Top of Information supplied

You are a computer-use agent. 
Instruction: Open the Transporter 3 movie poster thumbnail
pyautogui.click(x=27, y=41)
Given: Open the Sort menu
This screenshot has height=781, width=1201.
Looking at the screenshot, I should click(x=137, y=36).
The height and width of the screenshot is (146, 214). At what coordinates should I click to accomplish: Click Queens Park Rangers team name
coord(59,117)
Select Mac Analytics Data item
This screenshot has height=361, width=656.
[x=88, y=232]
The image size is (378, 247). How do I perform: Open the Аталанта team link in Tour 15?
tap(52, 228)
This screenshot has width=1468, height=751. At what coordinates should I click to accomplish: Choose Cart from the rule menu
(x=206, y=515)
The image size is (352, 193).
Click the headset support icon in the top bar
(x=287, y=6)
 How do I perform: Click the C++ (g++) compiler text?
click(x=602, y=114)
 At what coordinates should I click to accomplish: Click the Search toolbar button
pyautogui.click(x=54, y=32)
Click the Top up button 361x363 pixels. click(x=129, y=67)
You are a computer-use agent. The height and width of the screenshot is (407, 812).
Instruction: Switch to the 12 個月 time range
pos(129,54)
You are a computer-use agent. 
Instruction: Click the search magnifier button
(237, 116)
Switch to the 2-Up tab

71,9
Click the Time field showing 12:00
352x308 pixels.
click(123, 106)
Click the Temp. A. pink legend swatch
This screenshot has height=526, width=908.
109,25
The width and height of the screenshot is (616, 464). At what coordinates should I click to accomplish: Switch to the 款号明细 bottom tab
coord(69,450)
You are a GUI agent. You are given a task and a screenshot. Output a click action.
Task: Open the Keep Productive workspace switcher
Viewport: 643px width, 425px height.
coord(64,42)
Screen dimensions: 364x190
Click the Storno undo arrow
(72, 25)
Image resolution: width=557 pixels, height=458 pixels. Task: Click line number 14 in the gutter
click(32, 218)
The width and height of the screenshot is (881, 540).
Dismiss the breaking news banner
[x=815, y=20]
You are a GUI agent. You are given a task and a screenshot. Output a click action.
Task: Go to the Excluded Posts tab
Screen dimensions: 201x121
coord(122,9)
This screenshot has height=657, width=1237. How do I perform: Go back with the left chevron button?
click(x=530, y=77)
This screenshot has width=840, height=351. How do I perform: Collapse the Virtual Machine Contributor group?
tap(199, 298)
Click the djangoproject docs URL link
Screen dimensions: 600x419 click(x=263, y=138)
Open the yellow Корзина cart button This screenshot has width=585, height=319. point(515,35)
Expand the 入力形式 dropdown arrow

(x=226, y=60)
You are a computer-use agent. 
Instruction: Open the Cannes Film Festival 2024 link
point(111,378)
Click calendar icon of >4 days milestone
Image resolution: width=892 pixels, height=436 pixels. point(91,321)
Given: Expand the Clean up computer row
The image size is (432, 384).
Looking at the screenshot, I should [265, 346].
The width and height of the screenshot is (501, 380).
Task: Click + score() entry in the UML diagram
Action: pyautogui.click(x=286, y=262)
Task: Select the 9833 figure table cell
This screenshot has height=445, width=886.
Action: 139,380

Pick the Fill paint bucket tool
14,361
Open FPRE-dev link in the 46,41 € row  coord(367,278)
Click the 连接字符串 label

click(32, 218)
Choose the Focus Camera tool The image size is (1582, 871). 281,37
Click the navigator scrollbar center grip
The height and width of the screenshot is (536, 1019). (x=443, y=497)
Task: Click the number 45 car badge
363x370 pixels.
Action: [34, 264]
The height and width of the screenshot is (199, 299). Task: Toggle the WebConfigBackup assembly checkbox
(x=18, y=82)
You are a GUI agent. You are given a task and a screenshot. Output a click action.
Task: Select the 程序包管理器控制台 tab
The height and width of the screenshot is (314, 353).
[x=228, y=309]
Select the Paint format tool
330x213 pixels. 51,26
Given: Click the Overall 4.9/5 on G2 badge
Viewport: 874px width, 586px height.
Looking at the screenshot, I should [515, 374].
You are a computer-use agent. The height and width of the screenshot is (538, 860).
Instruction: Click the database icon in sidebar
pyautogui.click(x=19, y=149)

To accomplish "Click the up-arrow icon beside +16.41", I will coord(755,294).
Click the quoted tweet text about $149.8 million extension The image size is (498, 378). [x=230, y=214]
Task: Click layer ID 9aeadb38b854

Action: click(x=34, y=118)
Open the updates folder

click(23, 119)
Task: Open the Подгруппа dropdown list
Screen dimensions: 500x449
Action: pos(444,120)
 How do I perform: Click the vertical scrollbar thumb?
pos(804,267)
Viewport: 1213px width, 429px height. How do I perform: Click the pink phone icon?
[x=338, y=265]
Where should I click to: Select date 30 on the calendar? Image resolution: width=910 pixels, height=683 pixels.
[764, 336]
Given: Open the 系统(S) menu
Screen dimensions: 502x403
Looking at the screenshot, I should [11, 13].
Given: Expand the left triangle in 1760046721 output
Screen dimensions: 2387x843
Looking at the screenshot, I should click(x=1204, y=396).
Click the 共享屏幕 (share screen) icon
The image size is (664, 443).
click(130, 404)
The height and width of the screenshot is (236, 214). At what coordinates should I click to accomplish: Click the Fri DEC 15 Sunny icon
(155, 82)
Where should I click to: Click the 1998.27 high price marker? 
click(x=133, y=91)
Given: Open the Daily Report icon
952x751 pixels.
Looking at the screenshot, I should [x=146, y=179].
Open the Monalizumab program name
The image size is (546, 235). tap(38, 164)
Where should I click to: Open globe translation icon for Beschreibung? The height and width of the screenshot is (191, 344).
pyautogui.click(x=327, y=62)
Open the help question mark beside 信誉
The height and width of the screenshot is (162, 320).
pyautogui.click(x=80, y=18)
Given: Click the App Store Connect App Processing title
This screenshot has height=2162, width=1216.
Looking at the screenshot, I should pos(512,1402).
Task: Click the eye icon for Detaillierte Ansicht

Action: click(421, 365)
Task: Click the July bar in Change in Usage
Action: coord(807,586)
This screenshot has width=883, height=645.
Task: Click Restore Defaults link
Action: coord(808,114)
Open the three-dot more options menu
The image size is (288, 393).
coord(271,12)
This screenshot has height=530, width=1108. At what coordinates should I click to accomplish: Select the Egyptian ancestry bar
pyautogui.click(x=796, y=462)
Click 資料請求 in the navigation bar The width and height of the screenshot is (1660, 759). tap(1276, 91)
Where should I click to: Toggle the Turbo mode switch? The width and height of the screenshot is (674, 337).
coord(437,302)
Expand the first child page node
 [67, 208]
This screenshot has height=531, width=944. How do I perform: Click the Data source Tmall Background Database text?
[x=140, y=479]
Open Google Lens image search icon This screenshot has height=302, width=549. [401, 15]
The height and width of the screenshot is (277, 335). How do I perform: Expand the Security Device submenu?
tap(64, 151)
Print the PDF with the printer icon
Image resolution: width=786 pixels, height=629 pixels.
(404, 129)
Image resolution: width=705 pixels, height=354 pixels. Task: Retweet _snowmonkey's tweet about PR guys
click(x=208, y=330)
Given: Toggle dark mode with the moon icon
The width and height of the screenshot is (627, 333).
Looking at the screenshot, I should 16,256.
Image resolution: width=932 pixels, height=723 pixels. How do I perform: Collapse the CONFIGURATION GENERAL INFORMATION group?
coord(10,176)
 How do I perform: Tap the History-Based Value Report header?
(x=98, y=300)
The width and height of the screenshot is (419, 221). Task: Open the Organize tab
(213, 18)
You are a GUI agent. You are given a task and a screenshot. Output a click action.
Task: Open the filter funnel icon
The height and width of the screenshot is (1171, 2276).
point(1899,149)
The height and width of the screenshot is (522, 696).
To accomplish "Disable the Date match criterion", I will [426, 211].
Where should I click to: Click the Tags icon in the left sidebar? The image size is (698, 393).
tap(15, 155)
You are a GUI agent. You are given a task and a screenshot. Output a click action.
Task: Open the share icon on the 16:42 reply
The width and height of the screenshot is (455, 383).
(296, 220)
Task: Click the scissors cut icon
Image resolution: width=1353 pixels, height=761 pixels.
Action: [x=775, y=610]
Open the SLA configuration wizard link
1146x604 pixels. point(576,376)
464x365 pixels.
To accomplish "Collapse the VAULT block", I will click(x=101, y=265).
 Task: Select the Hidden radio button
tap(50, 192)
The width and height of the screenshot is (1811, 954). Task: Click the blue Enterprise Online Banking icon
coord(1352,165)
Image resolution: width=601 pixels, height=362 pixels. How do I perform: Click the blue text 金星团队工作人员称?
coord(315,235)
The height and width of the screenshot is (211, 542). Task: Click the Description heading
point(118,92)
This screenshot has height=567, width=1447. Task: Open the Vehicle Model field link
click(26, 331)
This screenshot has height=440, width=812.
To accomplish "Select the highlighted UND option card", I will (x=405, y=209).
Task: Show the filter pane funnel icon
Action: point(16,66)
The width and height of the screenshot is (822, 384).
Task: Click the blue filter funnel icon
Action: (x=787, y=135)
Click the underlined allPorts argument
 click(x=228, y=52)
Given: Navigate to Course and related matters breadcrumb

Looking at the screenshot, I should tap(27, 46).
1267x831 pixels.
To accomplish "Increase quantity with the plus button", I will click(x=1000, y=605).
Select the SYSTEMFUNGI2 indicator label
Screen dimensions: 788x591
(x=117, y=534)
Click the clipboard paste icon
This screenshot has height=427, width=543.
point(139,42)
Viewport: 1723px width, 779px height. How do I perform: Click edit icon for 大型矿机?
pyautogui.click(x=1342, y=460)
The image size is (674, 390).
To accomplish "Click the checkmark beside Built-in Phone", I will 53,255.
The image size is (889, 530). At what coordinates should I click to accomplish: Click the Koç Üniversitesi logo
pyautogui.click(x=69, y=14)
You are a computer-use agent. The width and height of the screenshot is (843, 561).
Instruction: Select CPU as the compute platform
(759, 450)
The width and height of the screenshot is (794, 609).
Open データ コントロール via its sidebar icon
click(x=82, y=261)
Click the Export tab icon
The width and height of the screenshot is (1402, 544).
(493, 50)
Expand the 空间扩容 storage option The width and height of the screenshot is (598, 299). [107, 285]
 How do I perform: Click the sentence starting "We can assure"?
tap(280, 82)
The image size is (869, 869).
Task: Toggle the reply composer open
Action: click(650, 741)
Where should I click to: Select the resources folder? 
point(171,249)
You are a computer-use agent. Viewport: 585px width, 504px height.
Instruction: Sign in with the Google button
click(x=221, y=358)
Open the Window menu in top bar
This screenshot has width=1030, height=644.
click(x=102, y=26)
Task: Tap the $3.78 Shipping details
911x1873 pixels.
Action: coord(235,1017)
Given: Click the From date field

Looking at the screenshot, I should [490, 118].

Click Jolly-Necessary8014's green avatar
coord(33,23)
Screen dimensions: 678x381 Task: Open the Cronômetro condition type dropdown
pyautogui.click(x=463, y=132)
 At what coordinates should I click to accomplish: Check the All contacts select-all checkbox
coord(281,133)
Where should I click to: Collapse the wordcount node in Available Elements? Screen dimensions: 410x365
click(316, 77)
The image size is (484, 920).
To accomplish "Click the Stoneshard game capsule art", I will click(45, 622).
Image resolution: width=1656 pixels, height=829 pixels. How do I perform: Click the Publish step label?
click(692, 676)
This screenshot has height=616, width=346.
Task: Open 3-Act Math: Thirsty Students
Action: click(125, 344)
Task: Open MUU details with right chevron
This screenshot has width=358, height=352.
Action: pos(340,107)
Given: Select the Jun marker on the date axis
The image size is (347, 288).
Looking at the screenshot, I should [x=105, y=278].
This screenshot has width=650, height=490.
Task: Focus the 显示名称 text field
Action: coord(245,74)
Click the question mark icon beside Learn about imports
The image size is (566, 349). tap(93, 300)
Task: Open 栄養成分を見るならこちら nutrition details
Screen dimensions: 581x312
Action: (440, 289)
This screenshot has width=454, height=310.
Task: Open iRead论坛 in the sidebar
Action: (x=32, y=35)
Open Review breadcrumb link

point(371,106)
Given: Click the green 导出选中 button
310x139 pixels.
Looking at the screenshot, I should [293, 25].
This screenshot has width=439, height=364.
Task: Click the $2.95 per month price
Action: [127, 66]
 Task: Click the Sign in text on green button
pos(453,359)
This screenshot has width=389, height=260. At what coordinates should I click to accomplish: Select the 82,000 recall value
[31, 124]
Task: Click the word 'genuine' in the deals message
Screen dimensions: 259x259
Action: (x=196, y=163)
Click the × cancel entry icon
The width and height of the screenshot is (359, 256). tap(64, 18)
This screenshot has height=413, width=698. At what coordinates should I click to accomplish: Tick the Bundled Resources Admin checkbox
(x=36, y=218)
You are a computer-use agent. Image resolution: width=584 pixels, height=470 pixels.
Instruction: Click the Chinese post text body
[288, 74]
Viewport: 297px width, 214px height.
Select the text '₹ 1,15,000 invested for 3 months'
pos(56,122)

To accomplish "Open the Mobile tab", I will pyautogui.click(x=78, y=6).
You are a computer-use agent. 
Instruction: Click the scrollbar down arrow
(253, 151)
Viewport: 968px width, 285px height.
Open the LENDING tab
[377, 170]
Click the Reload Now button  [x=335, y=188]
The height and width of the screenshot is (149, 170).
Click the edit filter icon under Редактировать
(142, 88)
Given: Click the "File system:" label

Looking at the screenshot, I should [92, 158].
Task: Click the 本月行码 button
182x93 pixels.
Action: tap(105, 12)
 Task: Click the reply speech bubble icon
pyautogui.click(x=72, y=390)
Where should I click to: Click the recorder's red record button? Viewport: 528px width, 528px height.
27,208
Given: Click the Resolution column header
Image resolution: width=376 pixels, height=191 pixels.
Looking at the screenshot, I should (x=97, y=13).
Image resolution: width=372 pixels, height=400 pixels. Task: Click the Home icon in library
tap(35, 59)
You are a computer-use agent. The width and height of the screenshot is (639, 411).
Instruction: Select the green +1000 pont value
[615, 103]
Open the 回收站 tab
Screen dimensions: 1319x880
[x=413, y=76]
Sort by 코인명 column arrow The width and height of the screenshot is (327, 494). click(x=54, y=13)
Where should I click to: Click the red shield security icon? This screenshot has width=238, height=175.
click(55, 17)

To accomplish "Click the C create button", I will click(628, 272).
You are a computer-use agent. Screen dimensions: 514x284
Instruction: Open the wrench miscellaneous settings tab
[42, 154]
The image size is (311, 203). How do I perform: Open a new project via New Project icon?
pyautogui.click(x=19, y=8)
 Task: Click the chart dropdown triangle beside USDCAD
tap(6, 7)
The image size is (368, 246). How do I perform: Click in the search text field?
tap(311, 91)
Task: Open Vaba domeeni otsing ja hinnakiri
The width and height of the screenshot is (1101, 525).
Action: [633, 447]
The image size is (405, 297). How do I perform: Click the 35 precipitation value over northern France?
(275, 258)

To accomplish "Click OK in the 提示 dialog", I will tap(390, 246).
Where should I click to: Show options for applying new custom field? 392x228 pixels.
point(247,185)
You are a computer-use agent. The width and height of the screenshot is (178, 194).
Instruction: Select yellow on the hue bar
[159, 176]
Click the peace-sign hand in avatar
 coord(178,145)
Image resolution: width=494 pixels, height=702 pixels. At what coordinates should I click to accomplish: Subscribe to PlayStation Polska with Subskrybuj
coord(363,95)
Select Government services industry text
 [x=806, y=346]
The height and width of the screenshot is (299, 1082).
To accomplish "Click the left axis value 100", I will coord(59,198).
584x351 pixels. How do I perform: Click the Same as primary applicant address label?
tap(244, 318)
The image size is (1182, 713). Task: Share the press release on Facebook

Bottom of Information supplied

Every line containing the string "Sort" is required; copy each such line from the data.

Given: Open the Sort menu
Sort by 코인명 column arrow The width and height of the screenshot is (327, 494). click(x=54, y=13)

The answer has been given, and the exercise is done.